**Required action**
Search the data below for the string "header" and copy all lines where it shows up.

**Record extracts**

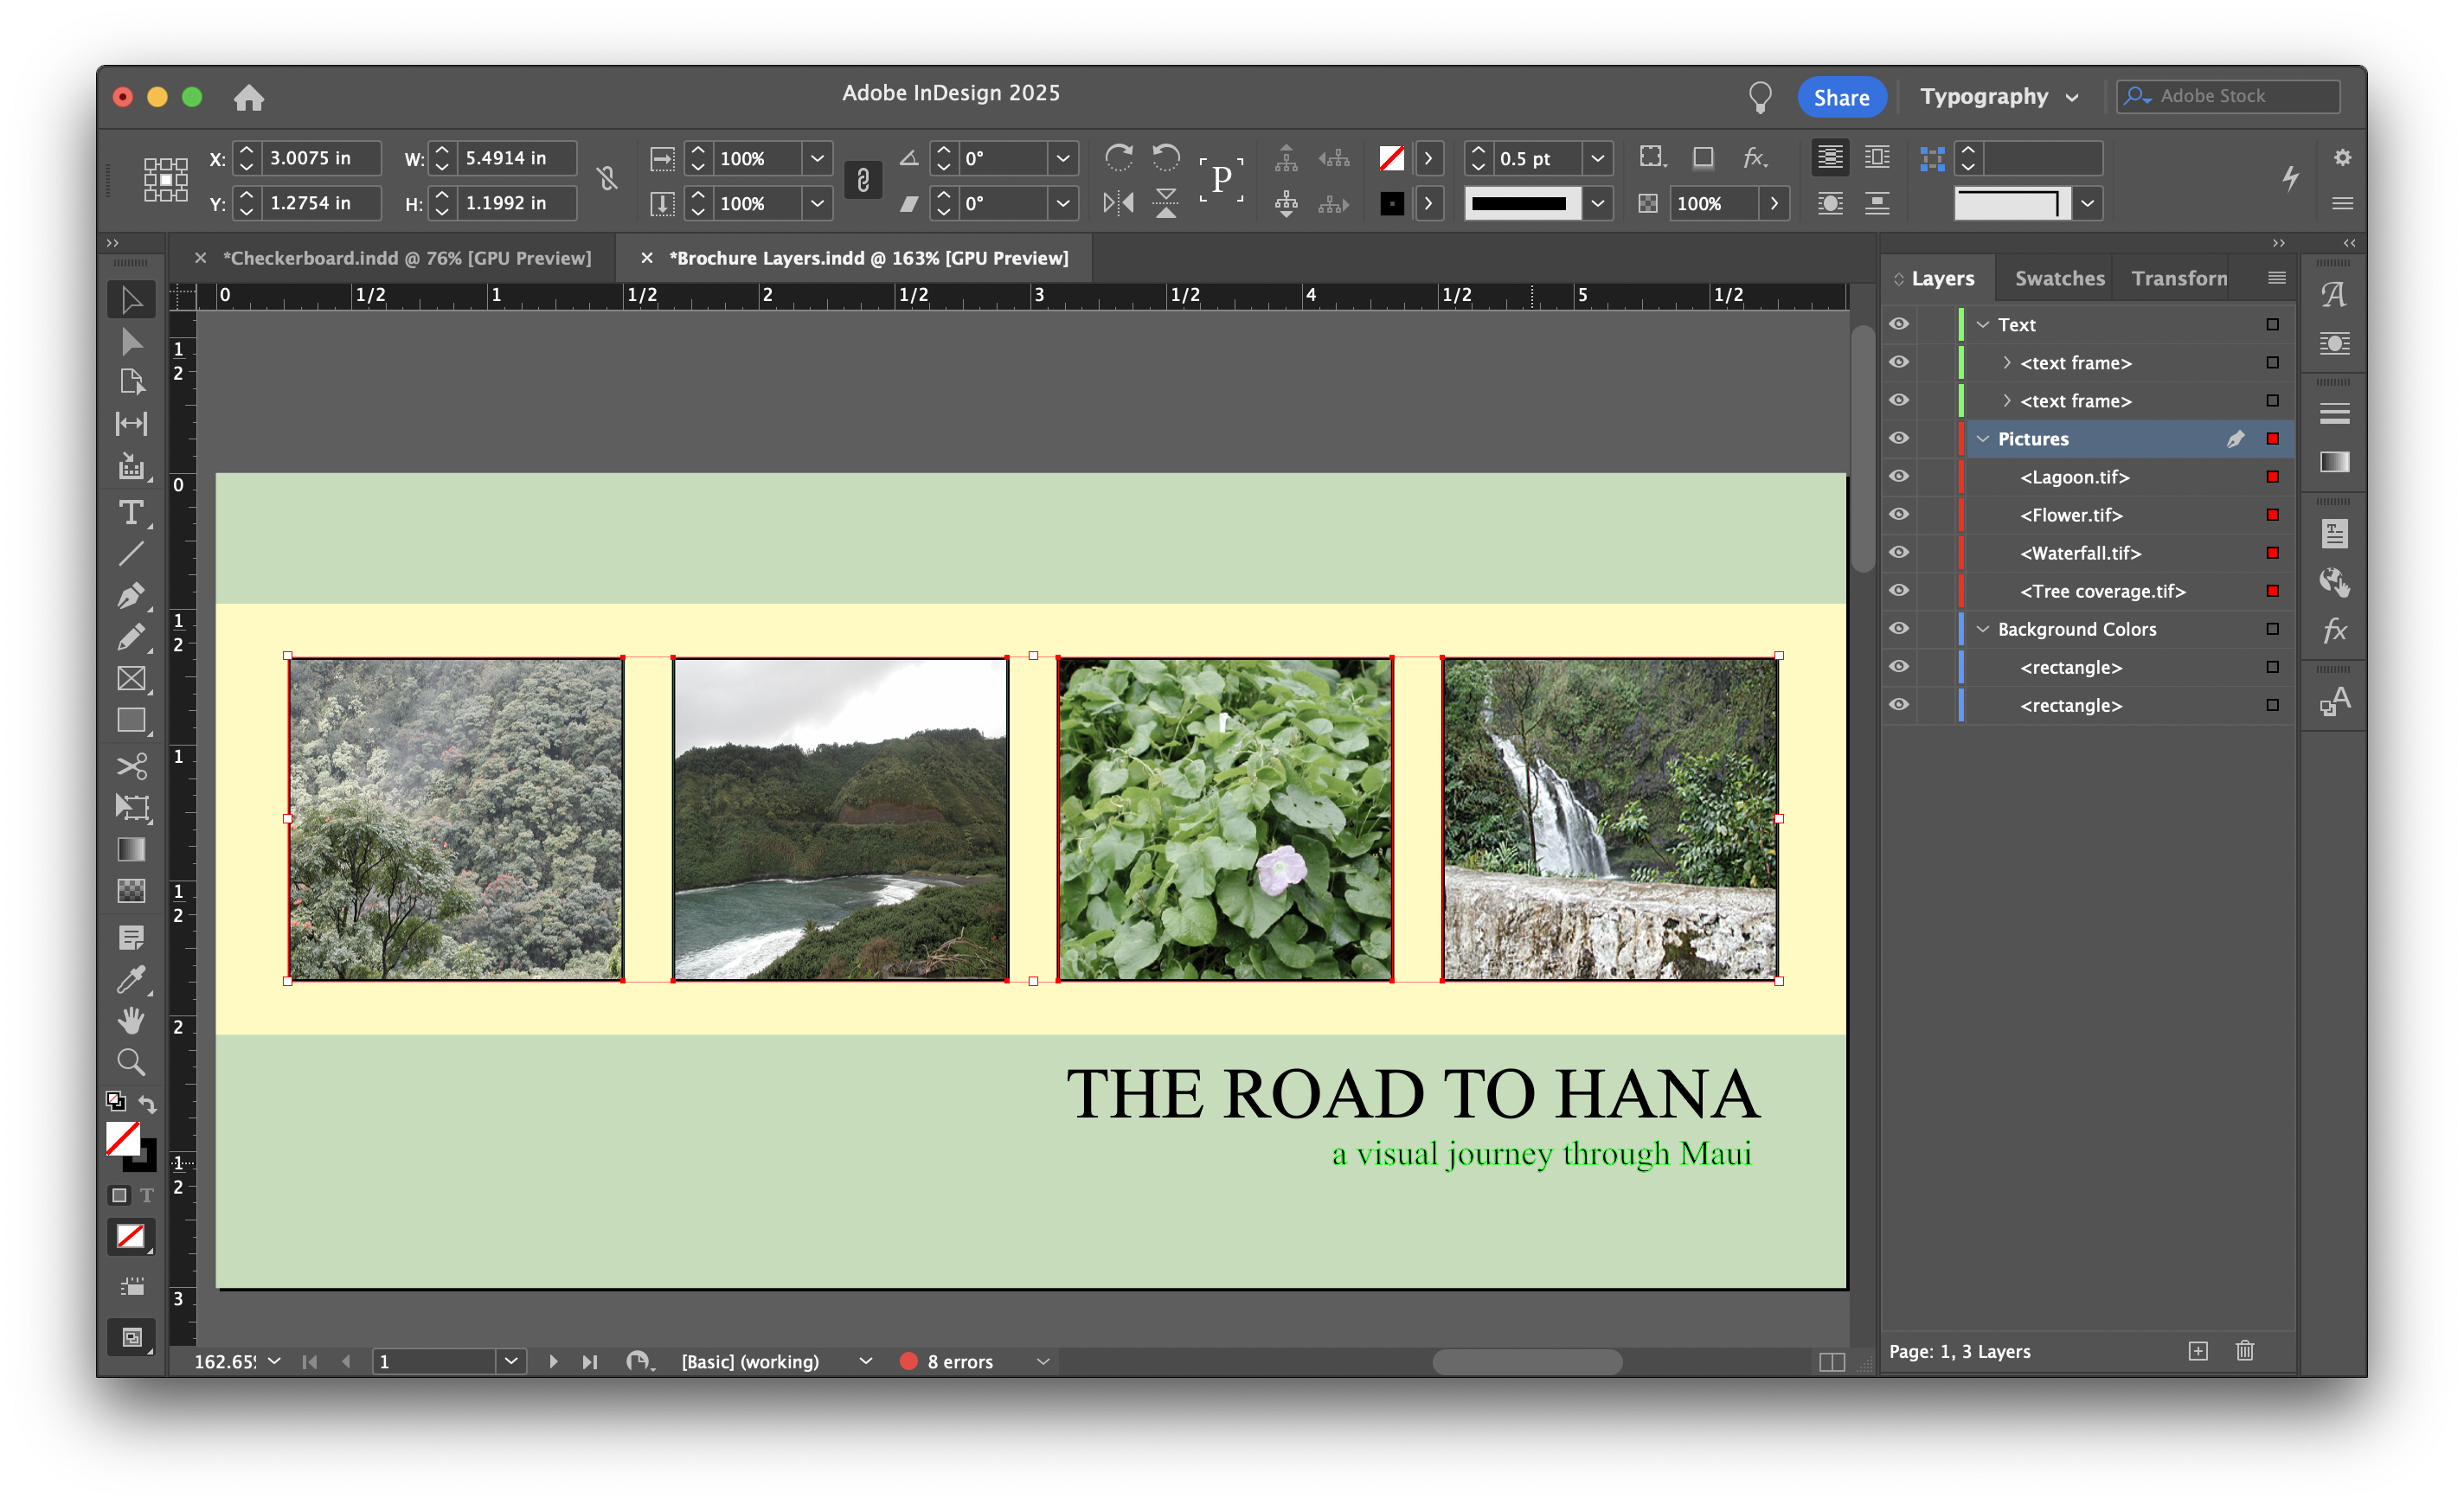Select the Zoom tool
The image size is (2464, 1505).
click(x=131, y=1061)
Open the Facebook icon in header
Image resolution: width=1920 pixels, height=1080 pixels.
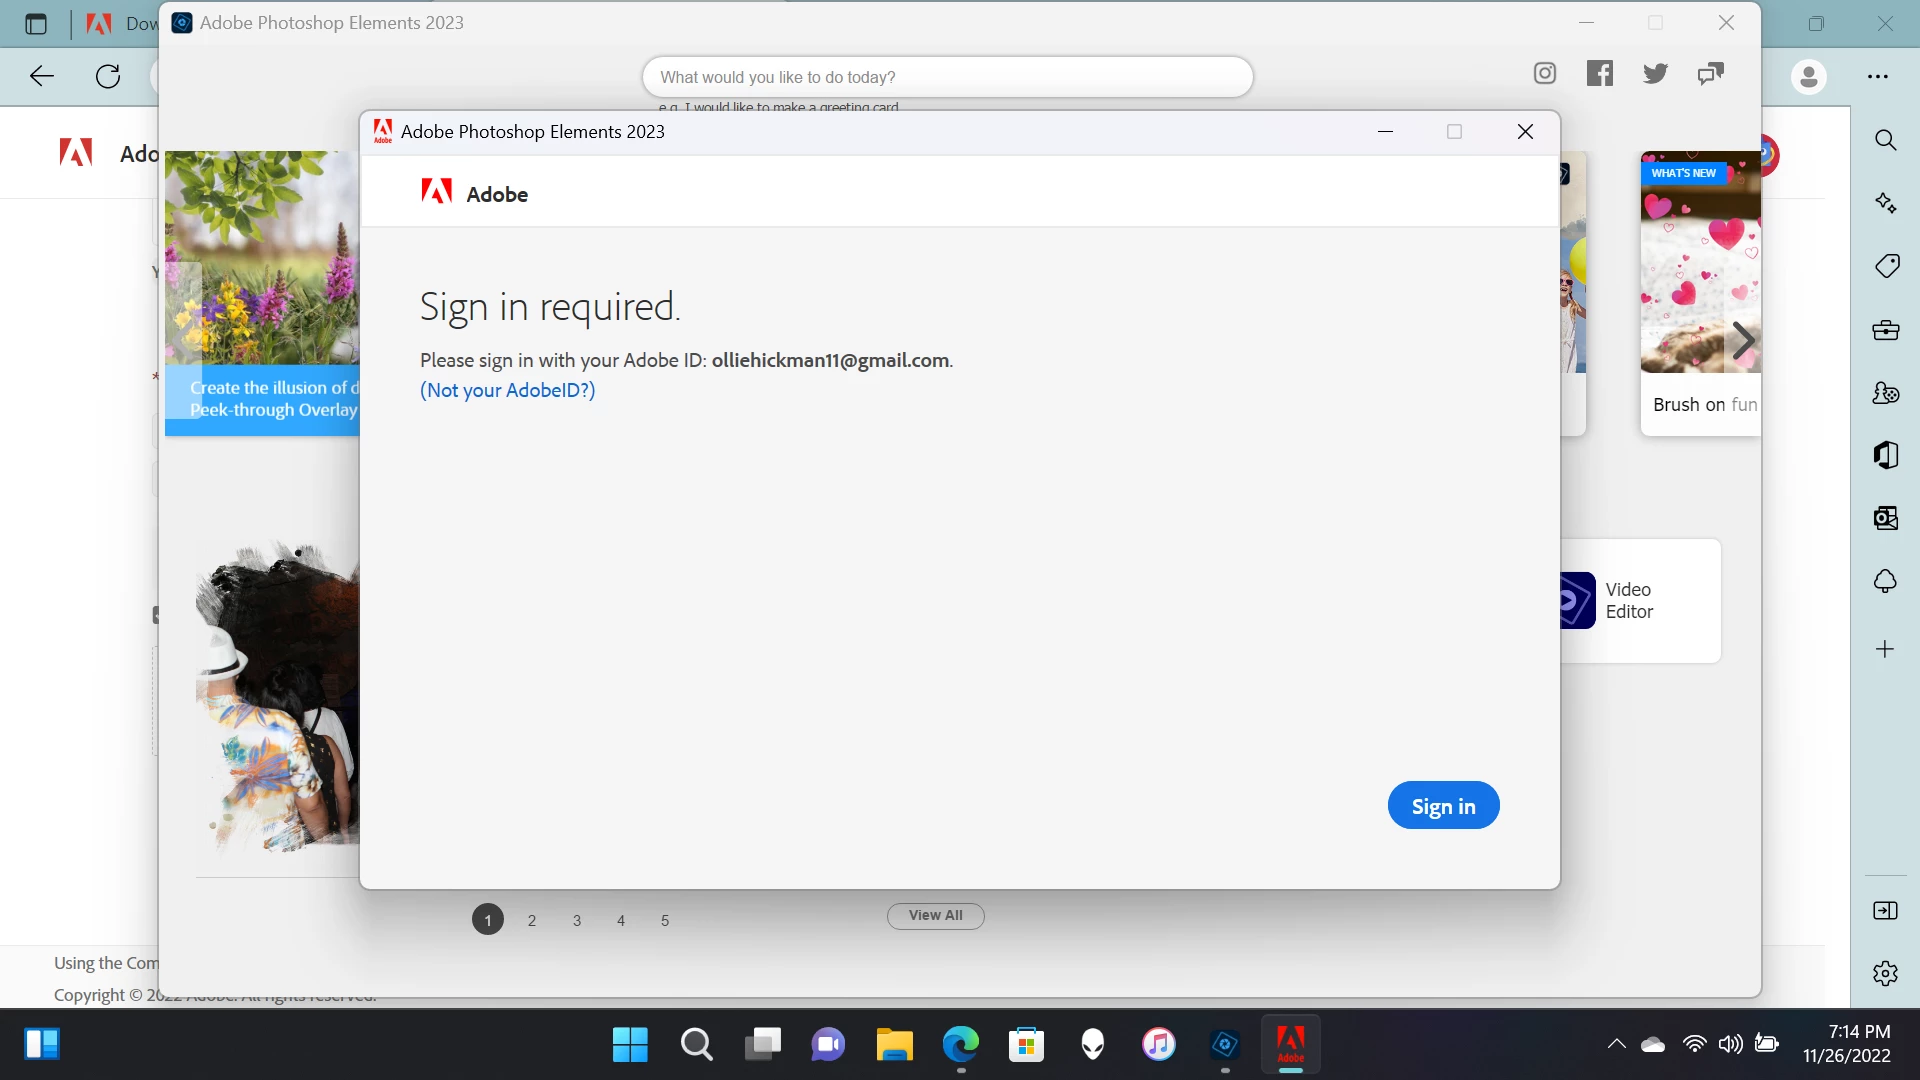click(1600, 73)
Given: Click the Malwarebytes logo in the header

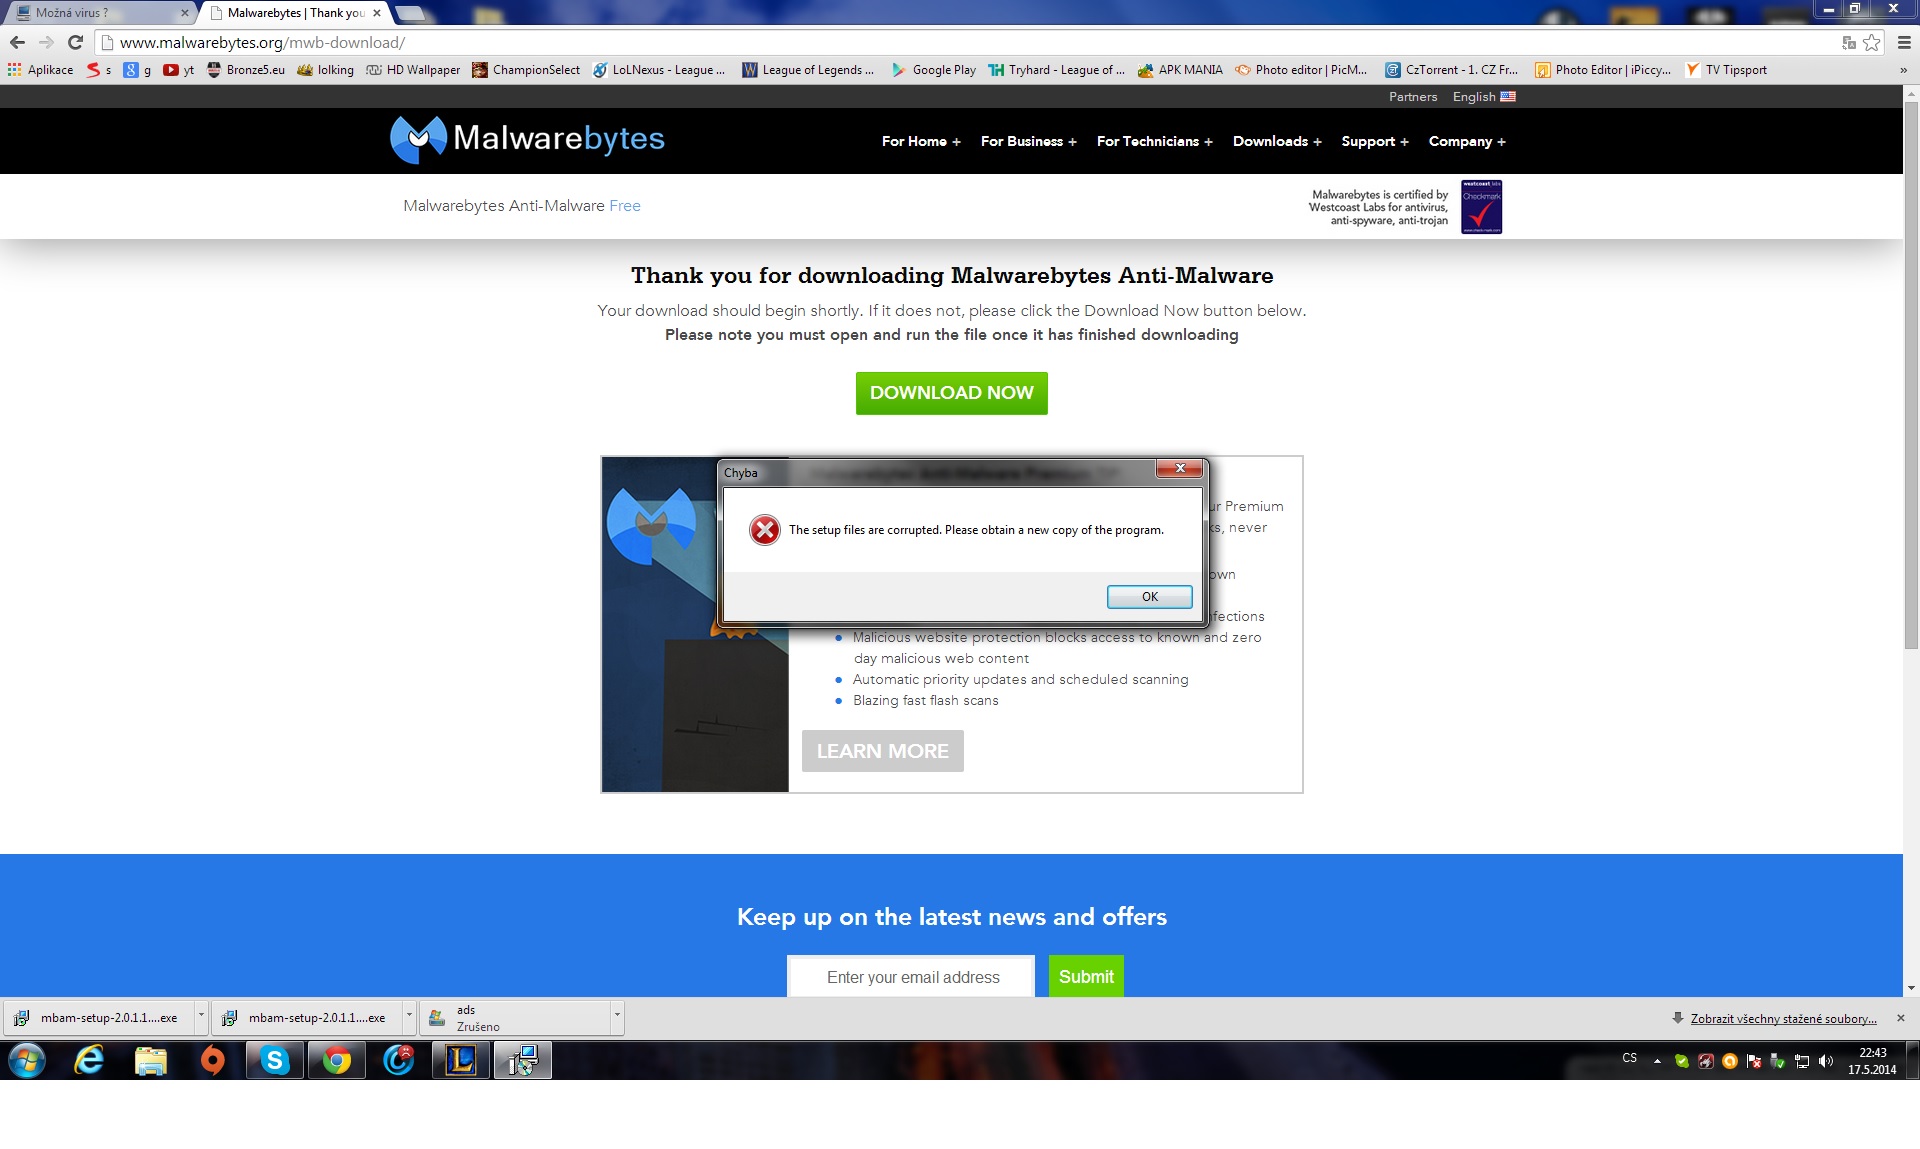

**Answer box**
Open the Facebook icon in header
Given: Click the Malwarebytes logo in the header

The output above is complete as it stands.